Bankia también estafó a Iker Casillas

Iker Casillas es uno de los miles de afectados por engaño en la salida a bolsa de la entidad financiera Bankia. En 2011, el futbolista invirtió 240.000 euros a su nombre y otros 240.000 al de su sociedad, Ikerca S.L. Como muchos,  creyó en la valoración de la compañía y las buenas expectativas de aquella operación.

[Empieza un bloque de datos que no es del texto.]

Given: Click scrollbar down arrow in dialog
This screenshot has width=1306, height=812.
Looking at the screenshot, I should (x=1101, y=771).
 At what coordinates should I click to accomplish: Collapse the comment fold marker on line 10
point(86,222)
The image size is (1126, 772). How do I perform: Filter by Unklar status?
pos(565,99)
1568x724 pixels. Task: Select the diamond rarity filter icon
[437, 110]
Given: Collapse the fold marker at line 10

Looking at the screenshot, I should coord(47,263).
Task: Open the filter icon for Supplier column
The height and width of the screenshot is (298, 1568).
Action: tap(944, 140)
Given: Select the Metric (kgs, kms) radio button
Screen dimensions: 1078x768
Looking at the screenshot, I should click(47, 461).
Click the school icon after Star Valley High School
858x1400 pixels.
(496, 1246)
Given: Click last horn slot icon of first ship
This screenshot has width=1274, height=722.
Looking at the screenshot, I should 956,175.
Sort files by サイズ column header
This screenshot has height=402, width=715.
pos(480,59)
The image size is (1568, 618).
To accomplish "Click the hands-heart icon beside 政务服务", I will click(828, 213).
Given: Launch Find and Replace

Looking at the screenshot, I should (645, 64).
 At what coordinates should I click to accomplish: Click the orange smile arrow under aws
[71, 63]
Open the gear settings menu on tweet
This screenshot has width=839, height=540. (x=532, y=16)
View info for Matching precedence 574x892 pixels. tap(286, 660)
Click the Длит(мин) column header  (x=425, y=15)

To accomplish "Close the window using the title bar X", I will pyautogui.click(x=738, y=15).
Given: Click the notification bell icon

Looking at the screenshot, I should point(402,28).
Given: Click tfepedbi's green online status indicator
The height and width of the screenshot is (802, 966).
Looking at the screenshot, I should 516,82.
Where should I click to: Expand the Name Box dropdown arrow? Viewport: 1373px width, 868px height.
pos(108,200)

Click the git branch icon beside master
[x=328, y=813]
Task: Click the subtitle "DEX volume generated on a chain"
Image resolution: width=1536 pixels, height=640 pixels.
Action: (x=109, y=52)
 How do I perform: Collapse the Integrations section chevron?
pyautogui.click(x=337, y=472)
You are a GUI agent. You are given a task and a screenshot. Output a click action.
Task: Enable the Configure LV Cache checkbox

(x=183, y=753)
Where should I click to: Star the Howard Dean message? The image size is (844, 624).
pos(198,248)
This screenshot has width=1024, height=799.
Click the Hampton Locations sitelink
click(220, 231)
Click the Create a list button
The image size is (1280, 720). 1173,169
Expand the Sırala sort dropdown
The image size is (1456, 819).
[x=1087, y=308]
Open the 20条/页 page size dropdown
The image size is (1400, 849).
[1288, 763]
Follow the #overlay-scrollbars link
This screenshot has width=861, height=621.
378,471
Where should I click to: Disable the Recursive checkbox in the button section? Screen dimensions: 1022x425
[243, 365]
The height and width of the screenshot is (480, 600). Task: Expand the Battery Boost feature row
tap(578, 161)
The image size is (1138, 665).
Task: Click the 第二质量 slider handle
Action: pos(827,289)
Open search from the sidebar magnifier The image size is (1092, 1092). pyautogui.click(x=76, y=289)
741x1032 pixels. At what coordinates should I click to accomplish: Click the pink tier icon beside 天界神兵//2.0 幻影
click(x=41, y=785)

Ahora, los casi 480.000 euros invertidos por Casillas se han convertido en unos 1.400 euros

Casillas, como miles de afectados, ha presentado 2 demandas contra la entidad. Parece que sus intereses están siendo defendidos por Arriaga, el despacho que se ha especializado en los fraudes y abusos de Bankia. Las dos acciones judiciales se han presentado, una en un juzgado de Móstoles y otra en los juzgados de Pozuelo de Alarcón. En los escritos de ambas demandas se aduce información falsa sobre la solvencia de la entidad bancaria en su salida a bolsa e incumplimiento de los deberes de información, transparencia y lealtad.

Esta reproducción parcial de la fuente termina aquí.